- _What you will do_: Begin at the line that has "Viewport: 1492px width, 893px" and stop after the line that has "pos(1009,266)", including both. Copy those lines again, switching "region label" to "district name" and leaving all else unchanged, and omit the pictures from the answer.

- _Data_:
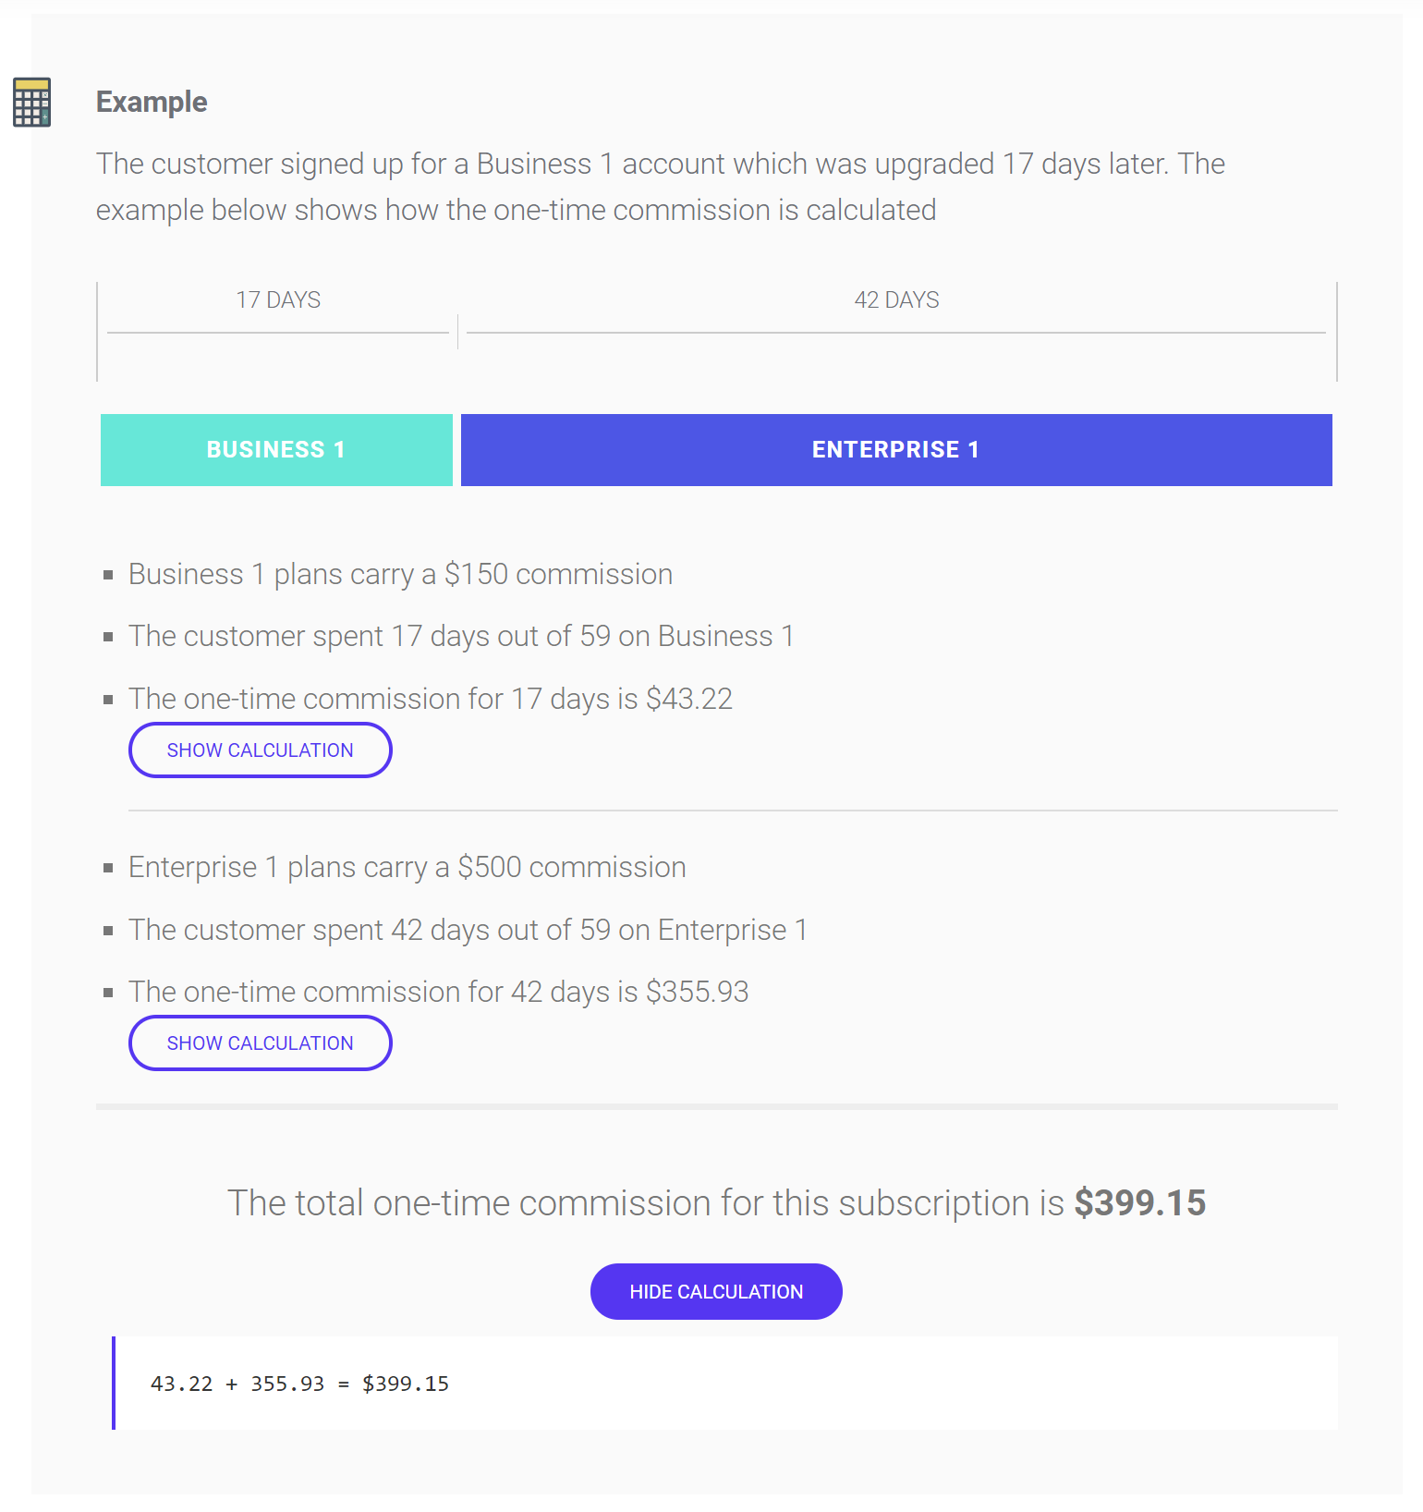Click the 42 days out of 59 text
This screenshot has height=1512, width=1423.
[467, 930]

* * *

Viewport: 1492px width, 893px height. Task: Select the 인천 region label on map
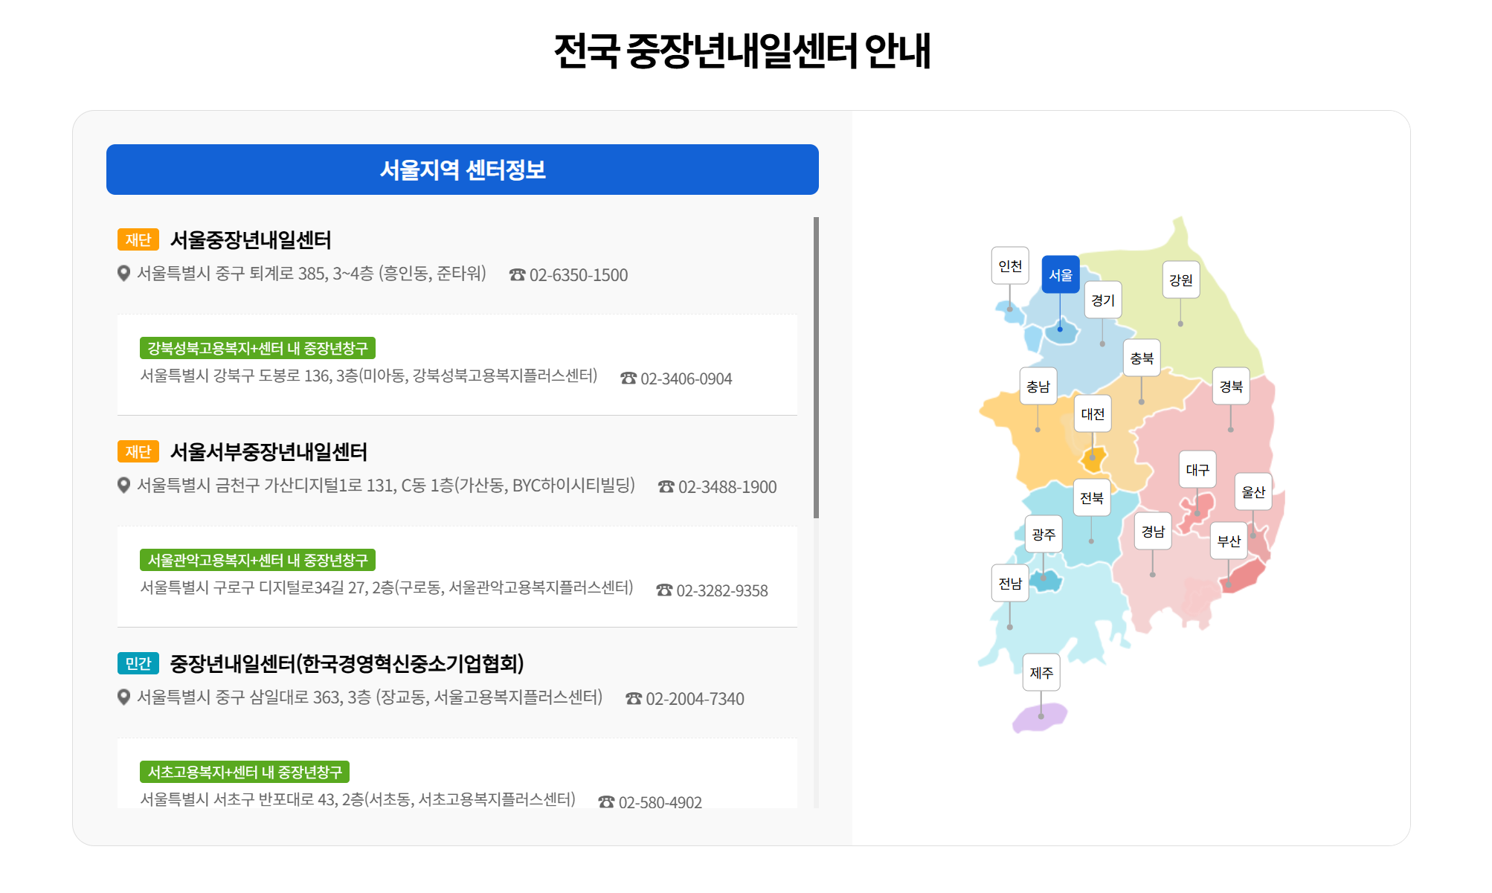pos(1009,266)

- _Response_:
Viewport: 1492px width, 893px height. Task: Select the 인천 district name on map
pos(1009,266)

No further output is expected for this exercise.